Communion was set up by three like-minded musical souls, including Ben Lovett from Mumford & Sons in 2006. Largely associated with the UK ‘nu-folk’ movement, it has grown in stature and popularity over the years, providing a stage for many acts associated with the scene including Laura Marling, Noah and the Whale, Alessi’s Ark, Peggy Sue and Mumford & Sons themselves. Having expanded from its London home, Communion now hosts nights in Brighton, Bristol and even Australia.
Shared musical ideals are as important at Communion as genres, which may explain why the music at Brighton’s Prince Albert is eclectic, eccentric and for the most part completely lacking in fiddles, acoustic guitars and banjos. Only the youthful three-piece Common Tongues bring a little of the hoe-down with a violin amongst their strings.
A pleasant surprise comes in the form of the sweetly attractive and shoeless Kyla La Grange (pictured). She may have roots in gentle acoustic composition but her songs have a darker rock intensity that forces its way through with emotionally taught theatrical vocals. During Vampire Smile she sings of a lover meeting a sticky end and that she’ll get “Drunk on you and kill your friends.” Forcing out songs with a heavy involvement and impact, by the climax every break up she’s had has become the audiences. “Without you I’m a poor excuse of what I used to be,” she gasps and you believe every word she is singing. Low on the bill, but the best of the night.

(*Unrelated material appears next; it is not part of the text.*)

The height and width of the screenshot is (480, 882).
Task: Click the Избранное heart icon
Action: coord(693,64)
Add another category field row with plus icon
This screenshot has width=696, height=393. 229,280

Introduced by the white suited and black bow tie wearing compere for the evening as “One short of a Cha Cha Cha,” the taught riffing disco rock of Cha-Cha show that skinny jeans boys can do more than just play landfill indie. Proudly strutting their cocky take on The Police getting their groove on, the sly energetic picky riffs of Cha-Cha are competently tight, without ever squeezing the earth, but maybe forcing the feet a little.

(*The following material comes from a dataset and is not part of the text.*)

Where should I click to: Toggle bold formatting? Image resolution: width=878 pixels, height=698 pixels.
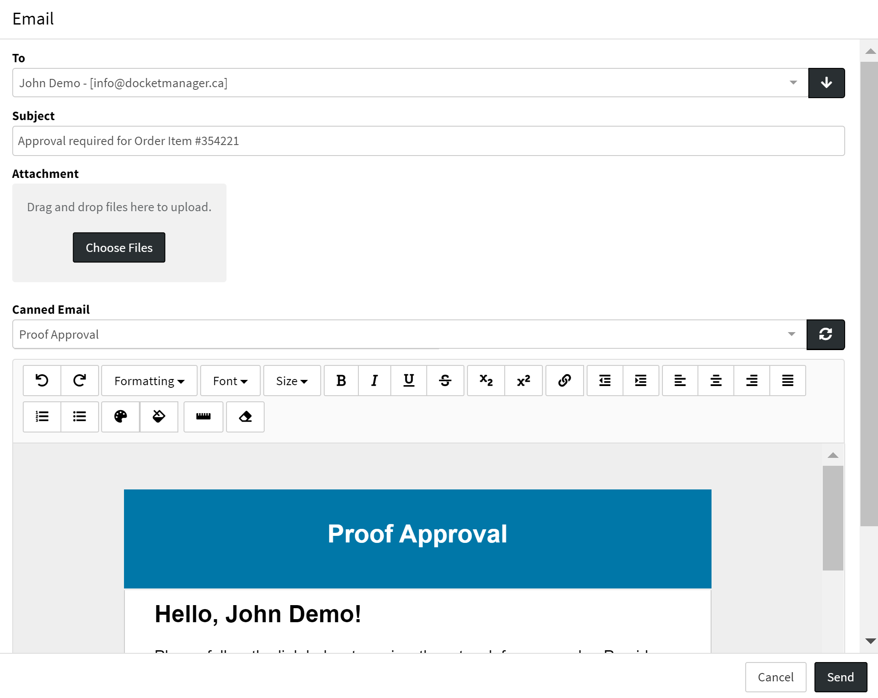click(341, 380)
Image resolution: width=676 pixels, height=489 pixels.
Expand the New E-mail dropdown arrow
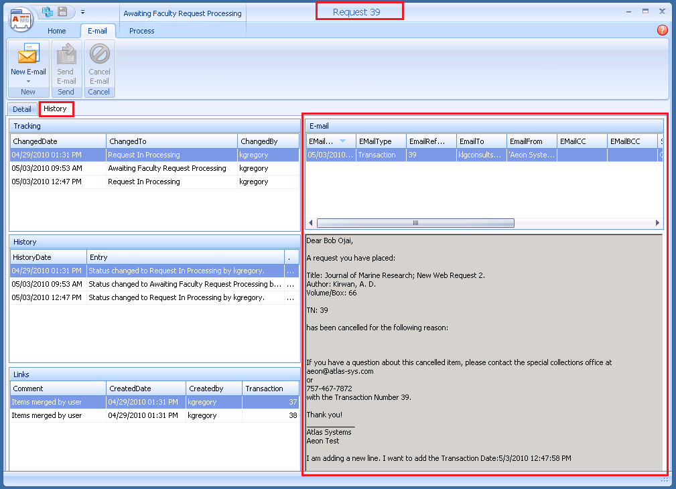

More indie types are Rob the Rich. Like a party in a toyshop they have a childlike zest that frantically tries to make as much noise as possible. There’s a lot going on - squelch rhythmic madness, relentless speed drumming, and songs that tropically skip all over the place. Rob The Rich possess a very shambolic English quirkiness, but have just enough musical tape to bind the whole thing together and find the odd hook in amongst the melee.

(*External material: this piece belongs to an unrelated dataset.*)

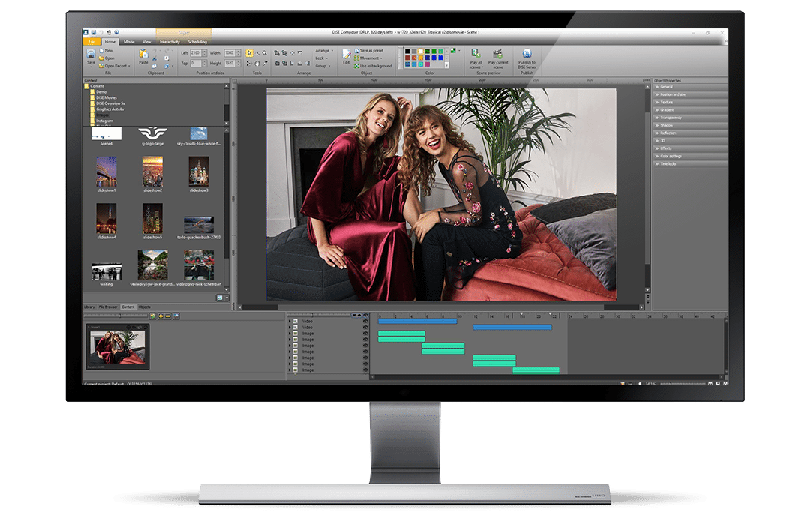Select the Save as preset icon
The image size is (811, 521).
coord(371,51)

Watching headliners Pope Joan live is like being taken roughly in a high voltage threesome by a pumped-up thrusting power-pill hungry pac-man and a deranged speak and spell machine. Old school electro arcade machine sounds jerk off over choppy angular guitars and frantic bass-synth whilst moustached lead singer Sammy Aaron Jr. commands the rhythmically bouncing indie stomp with lean back rock star poses. Add in a topless drummer and a flat capped crotch thrusting bass player attired in the clothes of a country gent and you can see that Pope Joan are no ordinary band. Yet neither are they an extraordinary group. Whilst their music fizzes with indie flavoured soda stream energy, it lacks the fibre or soul to grab you by the balls or tits one hundred percent. Dictator with its twitchy guitar riffs and gradual exultant build is probably their best song, but much of their set feels empty despite the energy.
With that Communion is done. The congregation can certainly not feel short changed, the evening costing just a few pence more than an expensive bottle of designer beer. If anyone has been fully converted however, is another question.